Samsung Galaxy S9
smartphoneThe world was once considered flat. As a pancake. Some cloud heads still think it is. But as we all know now, it has curves.
Samsung took that logic and applied it to their phones; where once everything was flat, now are curves. The notion didn’t quite work when the tech bods thought it would be a great idea to put a curve on our TV screens. It wasn’t. Now that fad has passed, a bit like 3D TVs sadly, and normality has resumed.
The S9 is the latest iteration in the Samsung phone club to show off its curves. Aesthetically pleasing to look at, it’s also very tactile, like a space age pebble that is impossible not to pick up and stroke. Of course it’s not that space age that all the finger smudges just float off of it, but until the day they invent either smudgeless screens or re-engineer human DNA so we have greaseless prints, it’s something we’ll just have to put up with.
With a nippy start up time, you’re soon presented with a colourful Super AMOLED display. Then you can decide how to access the phone; with your face, finger, or old school digit code.
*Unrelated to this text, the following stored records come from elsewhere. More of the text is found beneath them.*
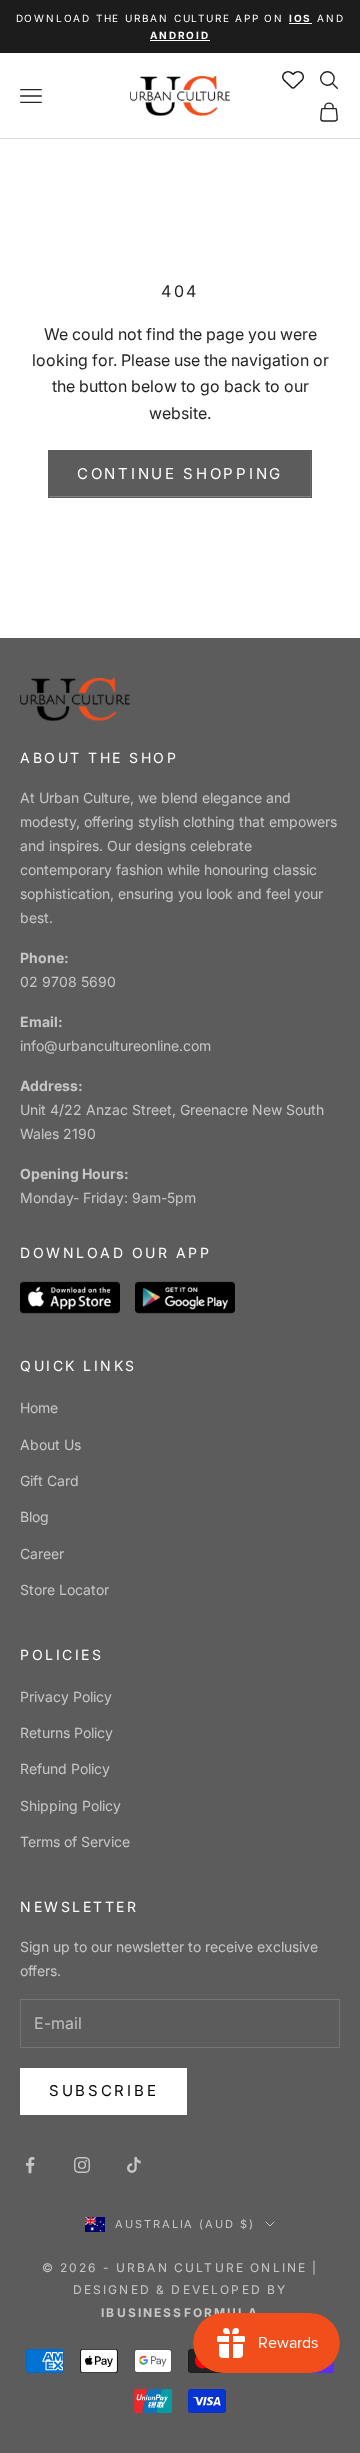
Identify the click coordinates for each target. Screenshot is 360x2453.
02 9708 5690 (68, 981)
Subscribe (103, 2090)
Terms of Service (75, 1841)
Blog (34, 1516)
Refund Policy (65, 1768)
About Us (50, 1444)
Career (42, 1553)
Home (39, 1407)
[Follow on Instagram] (82, 2165)
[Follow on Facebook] (30, 2165)
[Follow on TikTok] (134, 2165)
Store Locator (64, 1589)
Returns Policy (66, 1732)
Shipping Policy (70, 1805)
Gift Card (49, 1480)
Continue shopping (180, 473)
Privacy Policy (66, 1696)
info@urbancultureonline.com (115, 1045)
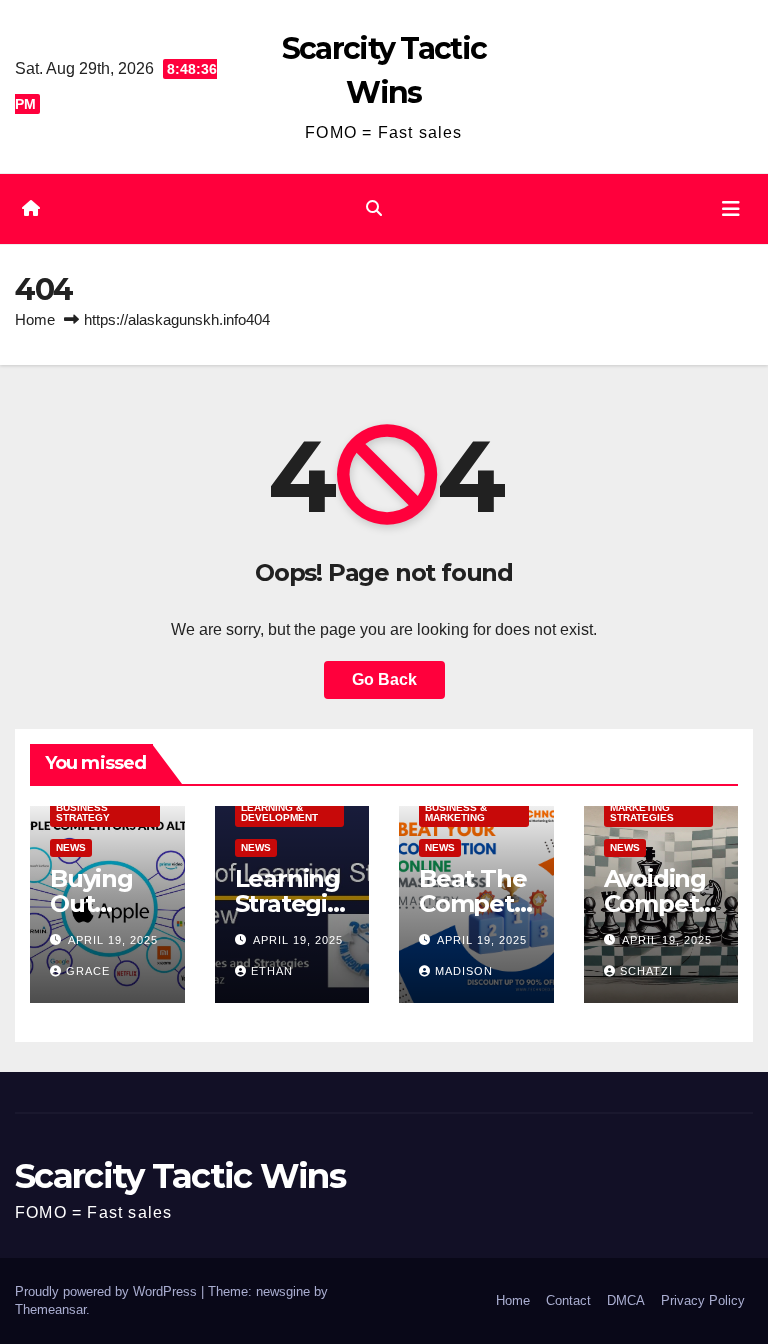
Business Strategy (83, 812)
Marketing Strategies (642, 812)
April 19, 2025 (113, 940)
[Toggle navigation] (731, 209)
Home (35, 319)
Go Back (384, 679)
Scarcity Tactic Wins (180, 1176)
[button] (374, 208)
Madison (464, 971)
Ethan (272, 971)
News (71, 847)
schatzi (646, 971)
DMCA (626, 1300)
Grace (88, 971)
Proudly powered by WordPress (108, 1291)
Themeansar (50, 1309)
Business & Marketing (456, 812)
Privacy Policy (703, 1300)
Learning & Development (279, 812)
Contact (568, 1300)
We’ve never used our faces as passwords, and it’s a little disconcerting looking into your phone and not say “Open Sesame” at the same time, but it works. Obviously it struggles in poorly lit situations, but that’s only to be expected.
Using your finger feels a little more spy like, as if you’re accessing a network of world leaders, where you can not only access all the codes to the missiles, but, more entertainingly, their private stash of awkward selfies naked.
A niggly design fault though, is the fact that the fingerprint reader and camera lens are located on the rear of the device, right next to each other. So when you get that ‘can’t read print’ message, you will invariably inadvertently smear grease over the camera lens in an effort to unlock the phone. This is fine if you want to achieve a soft seventies look without the need for a filter, but otherwise may need regular cleaning.
Under the bonnet, it runs an impressive Octa-core processor. So if that leaves you scratching your head, think of it this way; if your average phone has one processor, the S9 has Octa of them. It sounds like it should handle untold open apps and tasks, right? We downloaded a stupid game from the Play store, where you have to prepare food for customers. It’s not exactly Red Dead Redemption 2 on your phone, and yet the phone’s eight brains just couldn’t get their poor brains around it. With just the game open, and no other apps, the game often froze, causing stabby finger; your finger touches the screen, but nothing happens, you tap it again, a little harder, still nothing, and then you stab it like a button on a lift as if your life depended on it due to being surrounded by a swarm of zombies. Nothing.
We thought perhaps it was a problem with the game, but we downloaded another, a zoo sim, and had exactly the same troubles. Considering how smart this phone should be, it’s annoying then that you can’t cook up an omelette, or feed a penguin when you need to. As on the go gamers, this was a huge disappointment.
Another really annoying thing is Samsung’s bloatware; their phones are still shipping with a large number of apps already on the phone, that regardless of whether you need them or not, you’re not given an option to not have them. And getting rid of them is no easy thing. Imagine buying a new fridge and having it ‘pre-installed’ with shelf after shelf of fresh kale. No one wants that.
Using the camera was a far more pleasing experience. For the most part, we were happy with the results (see featured pics), but did find that it struggled with contrast on bright days. We hadn’t used live emoticon characters before, where the phone can actually turn you into an emoji, and it was fun to abuse them for ten minutes or so, but wouldn’t consider it reason alone to purchase.
When it came to casting video from the device to our TV however, it was surprisingly easy, despite having an older Sony TV. With just a few presses, a music video from YouTube was playing on our TV, and viewing pictures we’d taken was a breeze.
The phone also comes with its own virtual assistant, Bixby. It’s like Alexa, Cortana, Siri, etc. Etc. Many people enjoy this type of thing, personally we do not, and think if you really wanted a virtual assistant, you could just download Cortana, as the only way to differentiate them from one another are their names.
There’s no denying that the Galaxy S9 is an attractive proposition. It looks great, is an impressive size and does almost everything you would expect an expensive, high end phone to do. And yet, we didn’t fall in love with it. And as everyone knows, if you pay out a shed load of cash for a date, you expect a little love in return.
We might be just getting jaded, expecting the next big thing to be here and now. Sadly, the S9 isn’t it. It feels like the logical next step in the evolution of the series, albeit a tiny one at that.